Gösterdiği çiçeğe baktım. Büyüyle rengini değiştirmek çok kolaydı zaten. Böyle bir şeyi almaya gerek var mıydı?
"Beğenmedim. İkimiz birbirini tamamlayan bir şey almalıyız bence. Gel, iyice dolaşalım."
Dikkatlice dolaşmaya başladık. Aklım o hayal gösteren lambada kalmıştı ama onu tamamlayabilecek bir şey bulamazdık. Epeyce dolaştıktan sonra parlak bir küre dikkatimi çekti. Sihirli küreye benziyordu. Arkama baktığımda dükkan çalışanının yakınlarda olduğunu gördüm.
"Afedersiniz, bize bu kürenin ne işe yaradığını anlatır mısınız?" Dediğimde yanımıza geldi. Küreye bakıp gülümsedi.
"Sihirli küre gibi görünüyor ama değil. Geleceği göstermez. Küreye dokunduğunda anılarını görebilirsin."
Küreye hayranlıkla baktım. Çok güzeldi. Evdeki herkes bunu kullanabilirdi.
"Bunu alalım Alnilam. Çok güzelmiş. Ayrı ayrı hediye almamıza gerek yok. İkimiz bunu veririz." Diyen Luna'ya bakıp başımla onayladım.
"Bunu alıyoruz." Dediğimde görevli küreyi nazikçe alıp hediye paketi yapmak için kasaya götürdü. Paketi aldığımızda Marcus elinde paketle yanımıza geldi.
"Ne aldın?" Dedi Luna merakla. Marcus gülümseyip pakete baktı.
"Sürpriz. Anneniz açtığında siz de görürsünüz."
Luna ısrar edecekti ama Marcus'un yüzündeki ciddi ifadeyi görünce vazgeçti.

Hediyeleri alıp çok sevdiğimiz şekerleme dükkanına gittik. Her zamanki gibi masalarda bir sürü şekerleme vardı. Boş bir yere oturduk. Luna ve Marcus karşılıklı oturmuşlardı ve aralarındaki bağ çok uzaktan bile hissedilecek kadar yoğundu. Birden kendimi yalnız hissetmiştim. Aralarındaki bir fazlalık gibi. Bayan Rachel geldi ve siparişlerimizi verdik. Hepimiz meşhur kahvelerinden sipariş verdik. Kahvemi içerken aklıma Mia, Sophie ve Antares ile birlikte buraya geldiğimiz gün geldi. Luna ve Marcus'a nefret doluydum. Şimdiyse yanımda oturuyorlardı. Hayat ne tuhaftı. Şekerlemelerden birini alıp ağzıma attım. Şu anda yanımda Antares'in olması için her şeyimi verirdim. O olmadan en eğlenceli yerlerde bile keyif alamıyordum.

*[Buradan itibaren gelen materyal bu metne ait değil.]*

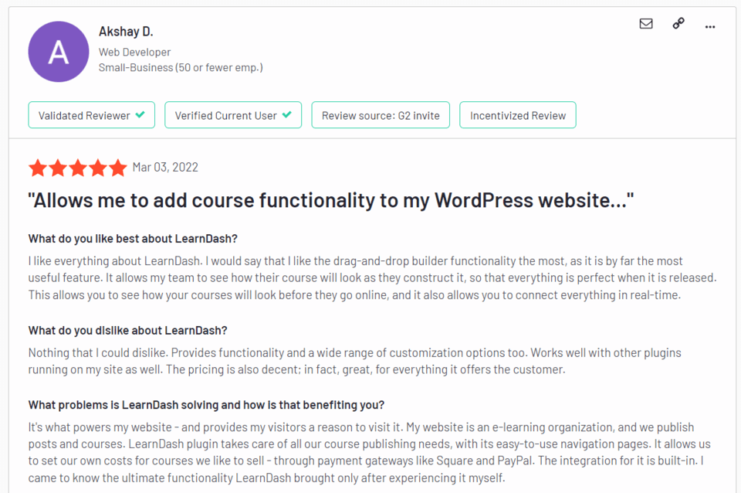
Task: Click the purple reviewer avatar
Action: 59,52

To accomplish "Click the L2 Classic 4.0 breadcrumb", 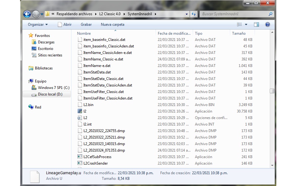I will click(112, 14).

"Lilith teyze için bahçede güzel bir doğum günü hazırlayalım. Ağaçlara renkli süsler asalım. Büyüyle yapmayalım ama. Sevgimizi katarsak daha çok mutlu olur."
Marcus'a bakıp başımı salladım. Luna elini elimin üzerine koydu.

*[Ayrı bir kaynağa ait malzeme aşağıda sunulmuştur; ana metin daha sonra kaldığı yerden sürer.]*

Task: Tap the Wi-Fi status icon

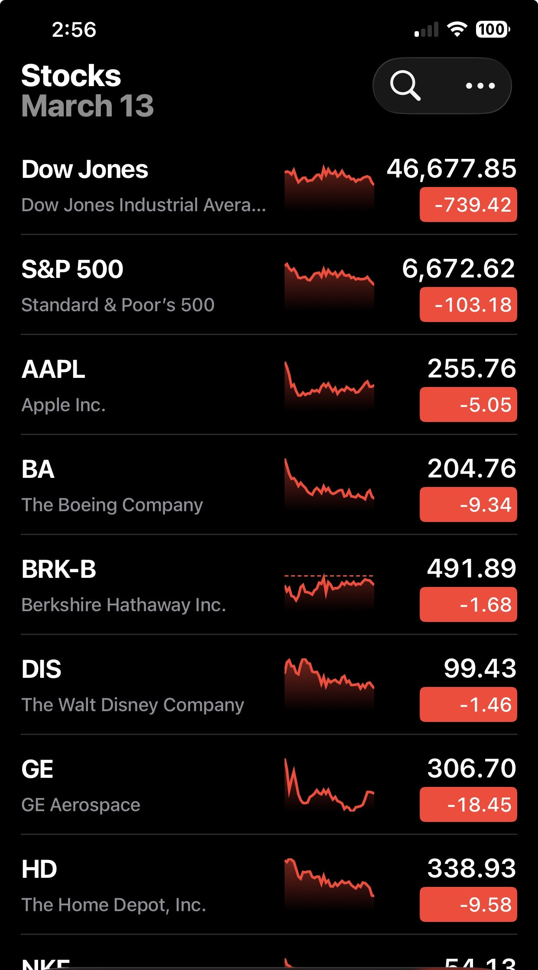Action: click(x=457, y=29)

"Antares gelmedi diye üzgünsün değil mi? Babasının durumunu biliyorsun. Evde yalnız kalmaktan pek hoşlanmıyor. Sanırım yine hastalanacağından korkuyor." Dedi anlayışla. Haklıydı ama yine de onu çok özlüyordum.

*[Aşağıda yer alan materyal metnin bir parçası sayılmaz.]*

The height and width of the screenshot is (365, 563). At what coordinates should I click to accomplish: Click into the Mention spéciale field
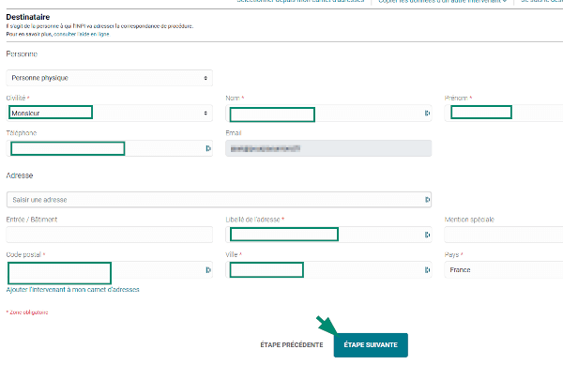tap(503, 235)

"Annemin doğum gününe kadar pek görüşmesek iyi olacak galiba. Yoksa partiyi kaçıracak. Babası da gelir belki. O zaman evde yalnız kalmış olmaz." Dedim ümitle. Luna başını iki yana salladı.
"Cadı ve büyücüleri sevmiyor. Geleceğini pek sanmıyorum. Sen sorup Antares için izin alırsan seni kırmaz."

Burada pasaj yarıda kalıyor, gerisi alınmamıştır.